• Письменные задания:
A: Замените в отрывке «героем» на «персонажем» и перепишите фрагмент от «Линейная характеризуется непрерывающимся» до «направляется домой переодеться.» включительно.
B: Чем, согласно отрывку, характеризуется ретроспективная композиция?

Линейная характеризуется непрерывающимся линейным действием – мы следим за героем – каждым его действием от входа в театр до подъезда, откуда он направляется домой переодеться.
Все хлопает. Онегин входит,
Идет меж кресел по ногам,
Двойной лорнет скосясь наводит
На ложи незнакомых дам;
Все ярусы окинул взором,
Все видел: лицами, убором
Ужасно недоволен он;
С мужчинами со всех сторон
Раскланялся, потом на сцену
В большом рассеянье взглянул,
Отворотился - и зевнул,
И молвил: "Всех пора на смену;
Балеты долго я терпел,
Но и Дидло мне надоел" {5}.
XXII
Еще амуры, черти, змеи
На сцене скачут и шумят;
Еще усталые лакеи
На шубах у подъезда спят;
Еще не перестали топать,
Сморкаться, кашлять, шикать, хлопать;
Еще снаружи и внутри
Везде блистают фонари;
Еще, прозябнув, бьются кони,
Наскуча упряжью своей,
И кучера, вокруг огней,
Бранят господ и бьют в ладони -
А уж Онегин вышел вон;
Домой одеться едет он.
Обратная:
Ретроспективная композиция характеризуется значительной долей изображения событий «до основной истории».
В аллею чёрные спустились небеса,
Но сердцу в эту ночь не превозмочь усталость...
Погасшие огни, немые голоса, -
Неужто это всё, что от мечты осталось?
О, как печален был одежд её атлас,
И вырез жутко бел среди наплечий чёрных!
Как жалко было мне её недвижных глаз
И снежной лайки рук, молитвенно-покорных!
А сколько было там развеяно души
Среди рассеянных, мятежных и бесслёзных!
Что звуков пролито, взлелеянных в тиши,
Сиреневых, и ласковых, и звёздных!

• Представленные данные:
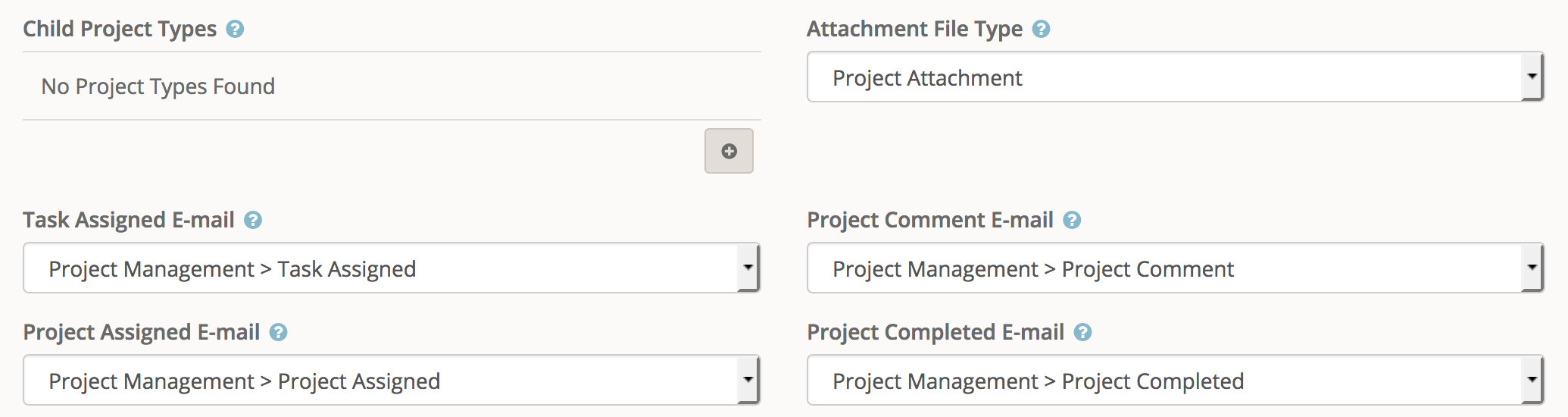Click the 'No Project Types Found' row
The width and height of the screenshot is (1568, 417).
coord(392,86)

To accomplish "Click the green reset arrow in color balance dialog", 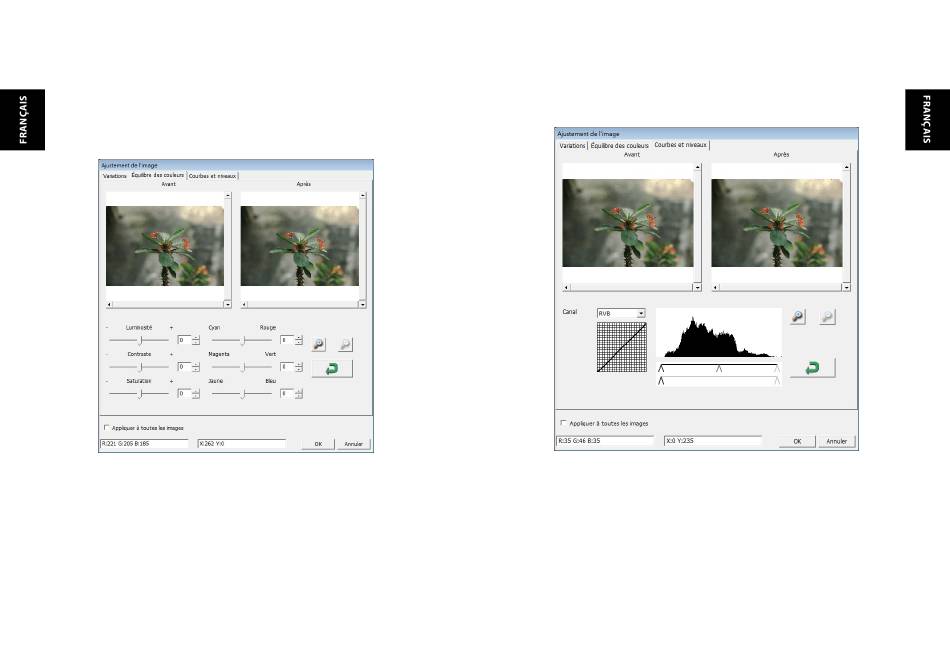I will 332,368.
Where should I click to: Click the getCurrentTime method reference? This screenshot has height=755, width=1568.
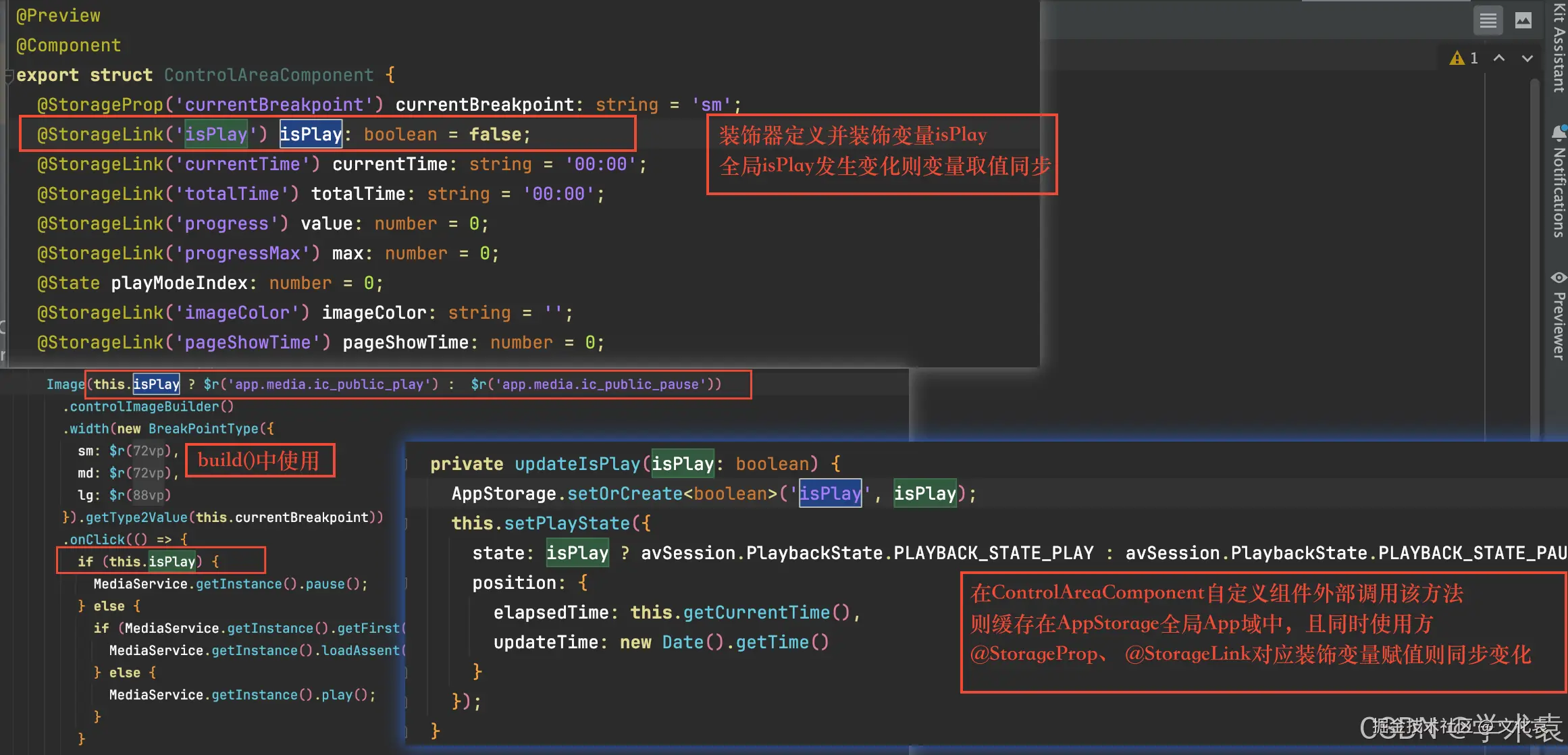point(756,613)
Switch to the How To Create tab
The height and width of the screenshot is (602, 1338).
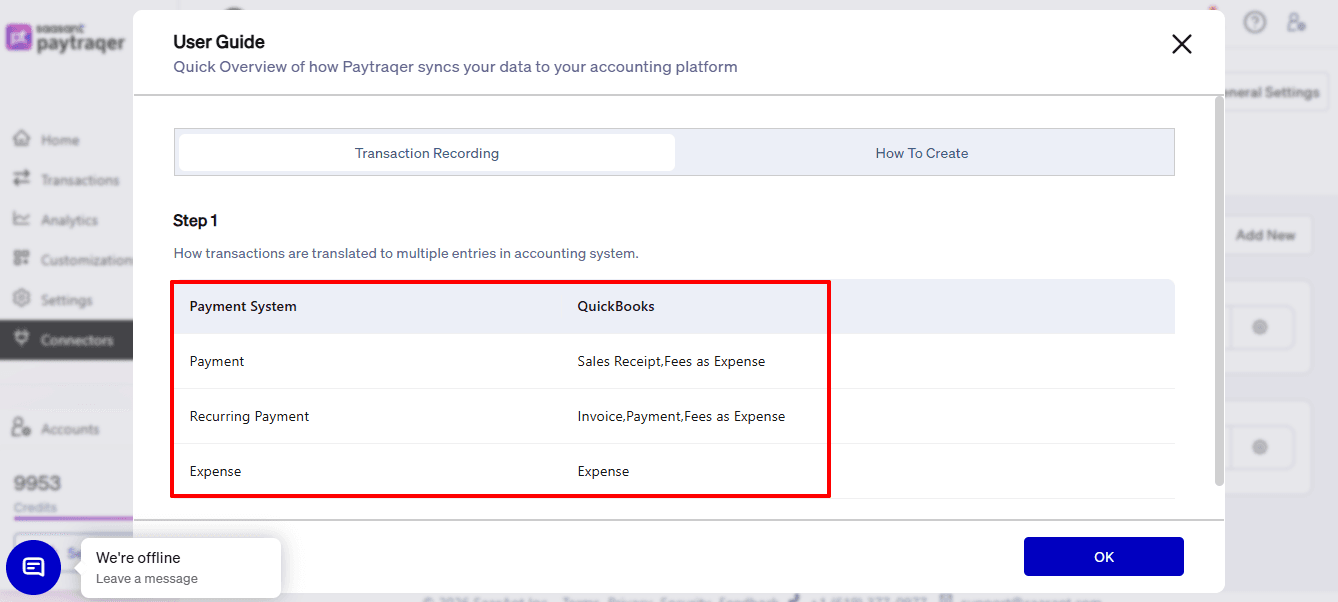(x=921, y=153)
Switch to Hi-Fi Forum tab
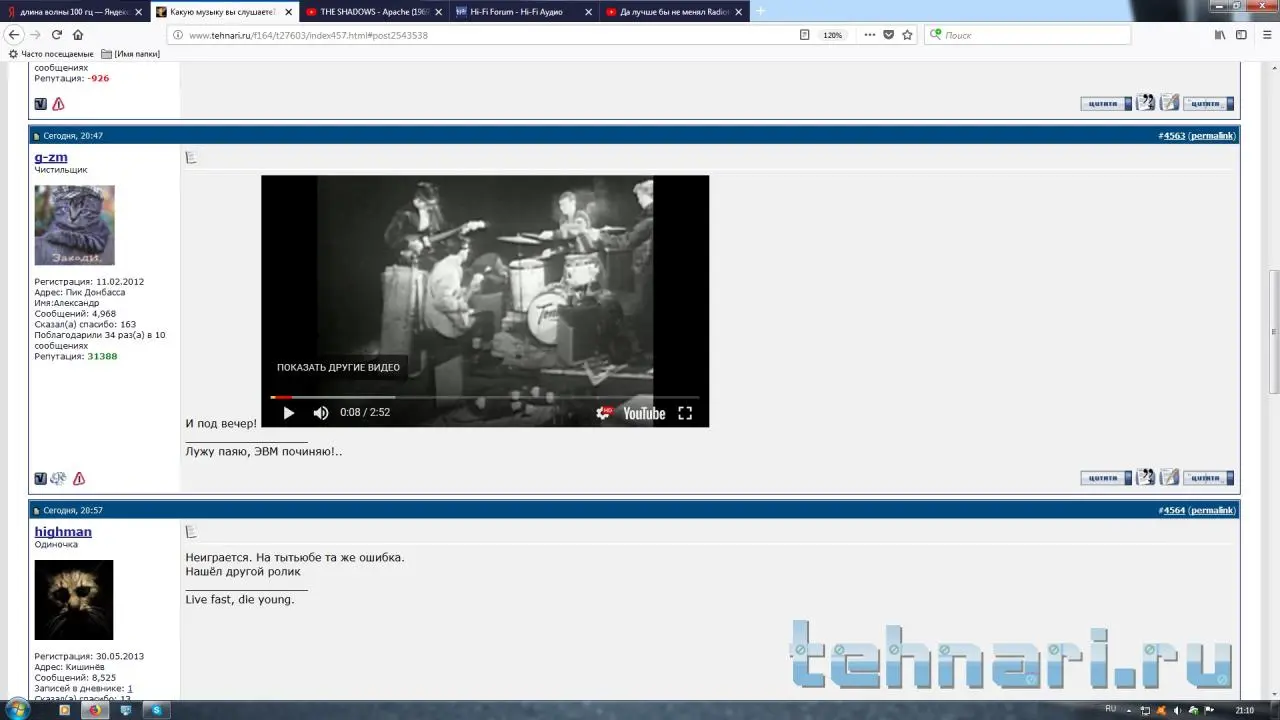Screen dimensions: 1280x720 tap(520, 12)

---

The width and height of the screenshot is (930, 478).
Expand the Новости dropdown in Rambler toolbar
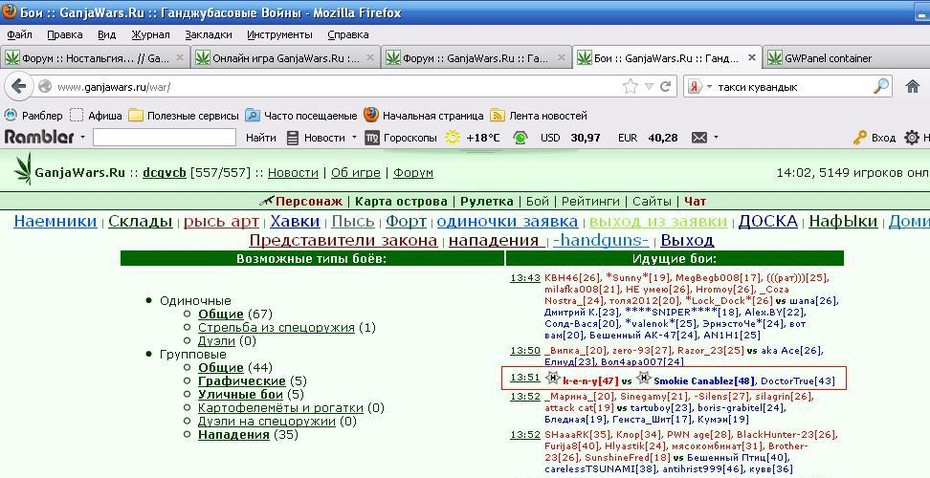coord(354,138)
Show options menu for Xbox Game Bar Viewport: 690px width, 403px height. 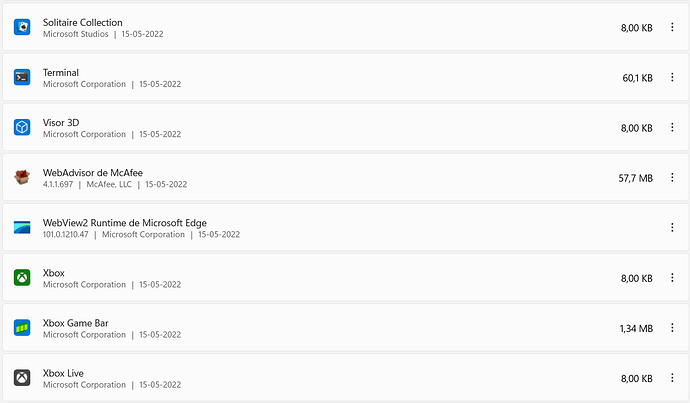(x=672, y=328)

• Решение упражнения:
A:
Линейная характеризуется непрерывающимся линейным действием – мы следим за персонажем – каждым его действием от входа в театр до подъезда, откуда он направляется домой переодеться.

B: Значительной долей изображения событий «до основной истории».